Could this be a sign of things to come? Last Thursday, Northern Indiana Public Service Co. (NIPSCO) presented an analysis for it’s 2018 Integrated Resource Plan (IRP). The company announced during its annual conference that it will be closing most of its coal plants by 2023 and all of them by 2028. The utility firm found that it can save customers more than $4 billion over 30 years by moving from 65% coal today to 15% coal in 5 years and completely phased out over the next ten years.
NIPSCO’s upcoming IRP is more evidence that coal generation which is on a steady decline everywhere around the world, is following the trend even in the US despite the Trump administration pushback. In Indiana, as elsewhere, the issue is economics. The newest addition to the utility’s generating units was built in 1980 and the analysis found that keeping them on and functioning would be more expensive than replacing them with new wind, solar and storage facilities.
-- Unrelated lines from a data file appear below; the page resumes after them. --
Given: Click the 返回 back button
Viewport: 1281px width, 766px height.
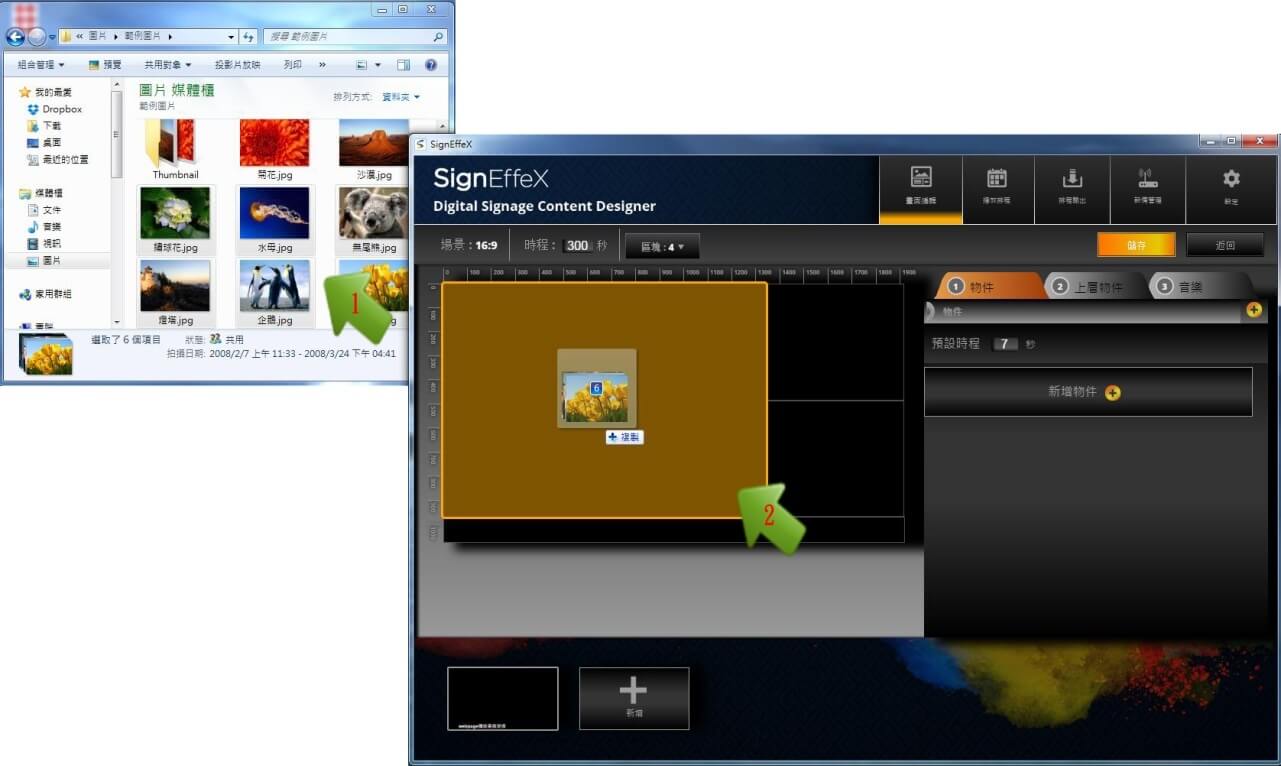Looking at the screenshot, I should tap(1224, 245).
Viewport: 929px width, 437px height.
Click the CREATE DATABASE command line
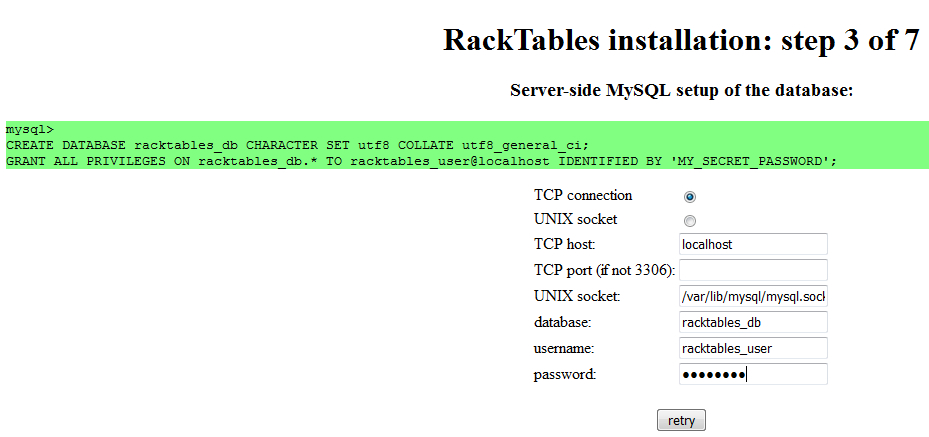pyautogui.click(x=297, y=145)
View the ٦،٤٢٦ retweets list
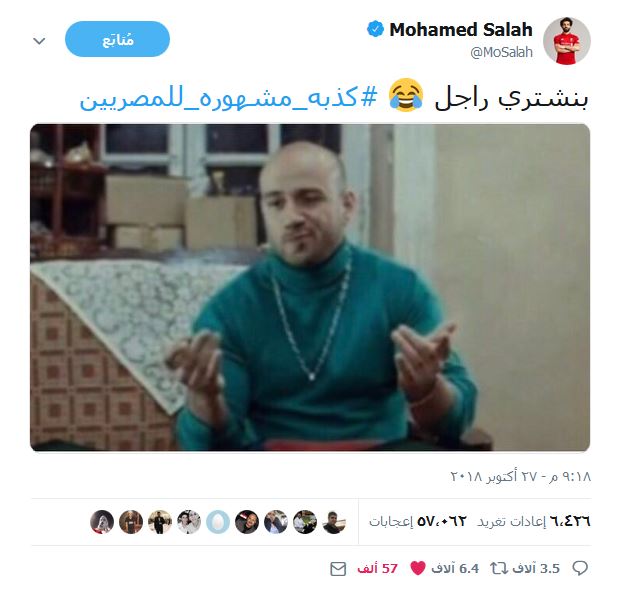 [534, 521]
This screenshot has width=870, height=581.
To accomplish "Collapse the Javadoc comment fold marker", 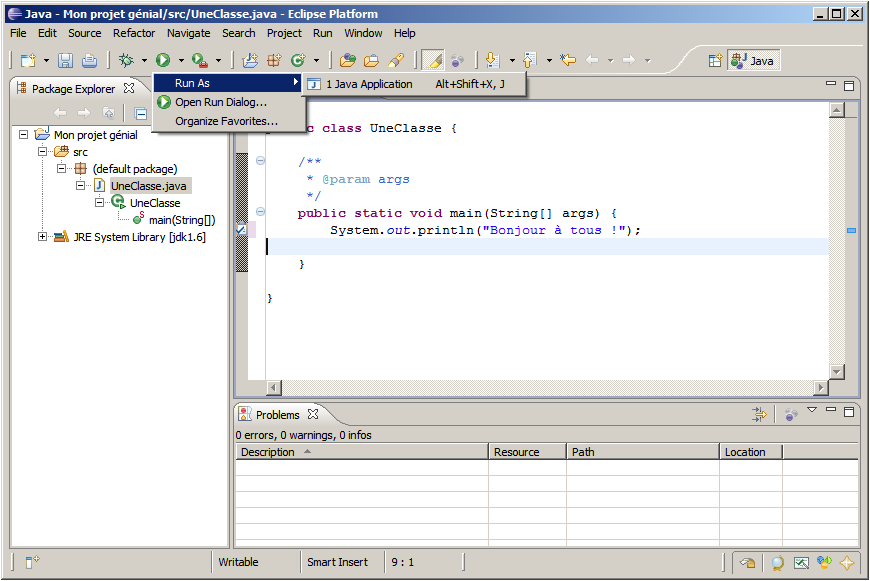I will point(260,161).
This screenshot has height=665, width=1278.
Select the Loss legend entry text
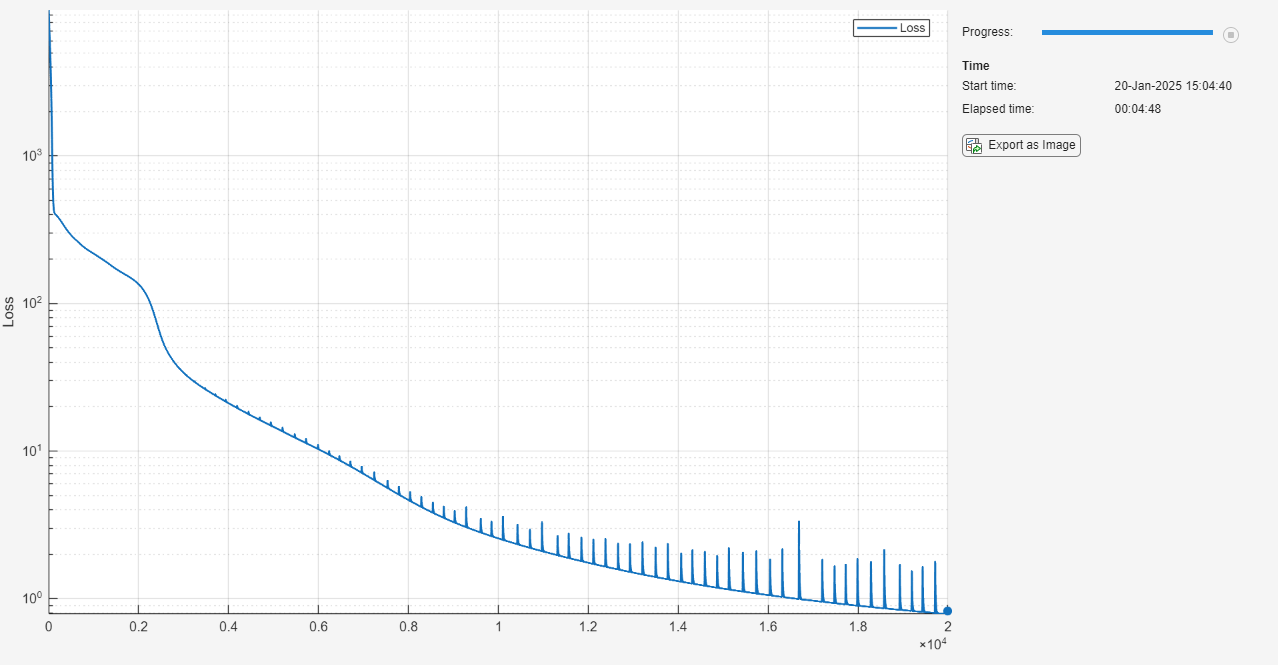pos(912,28)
NIPSCO, that serves 468,000 electric customers in northern Indiana and has a generation portfolio of ~2,900 MW, of which ~1,800 is from coal said eliminating coal from its portfolio would actually be the cheapest option. However, taking all the Schahfer and Michigan City units offline by 2023 (Scenario 8 above) despite being the lowest resource plan cost, presented “unacceptable” reliability risk to the utility.
Coal’s inability to compete with renewables remained strong, even when the utility modeled scenarios friendly to the resource. Thanks to the baseload supply issues, a challenge renewables can attack only with the next big breakthrough in storage. The utility analyzed a situation with high natural gas prices, no price on carbon, and a flat fee for delivered coal.
NIPSCO proposed a generation mix of 1,500 MW of solar and storage, 150 MW of wind, 125 MW of efficiency and demand-side management and 50 MW of market purchases by 2028, to replace the retiring coal. (Scenario F)
Adding those renewables was also cheaper than building natural gas plants or converting coal facilities to gas, NIPSCO found. “Across all scenarios, converting both Unit 17 and 18 [of Schahfer] would cost NIPSCO customers between $540 [million] to $1.04 [billion] more than retirement and replacement with economically optimized resource selections from the RFP results,” the utility reported.
According to NIPSCO’s preferred plan, it is planning for 1,348 MW of solar Unforced Capacity (UCAP) by 2028. It is not building any new natural gas. And it will reduce GHG emissions by 90% by 2030. NIPSCO’s upcoming IRP represents an acceleration in the global move away from coal and toward renewables.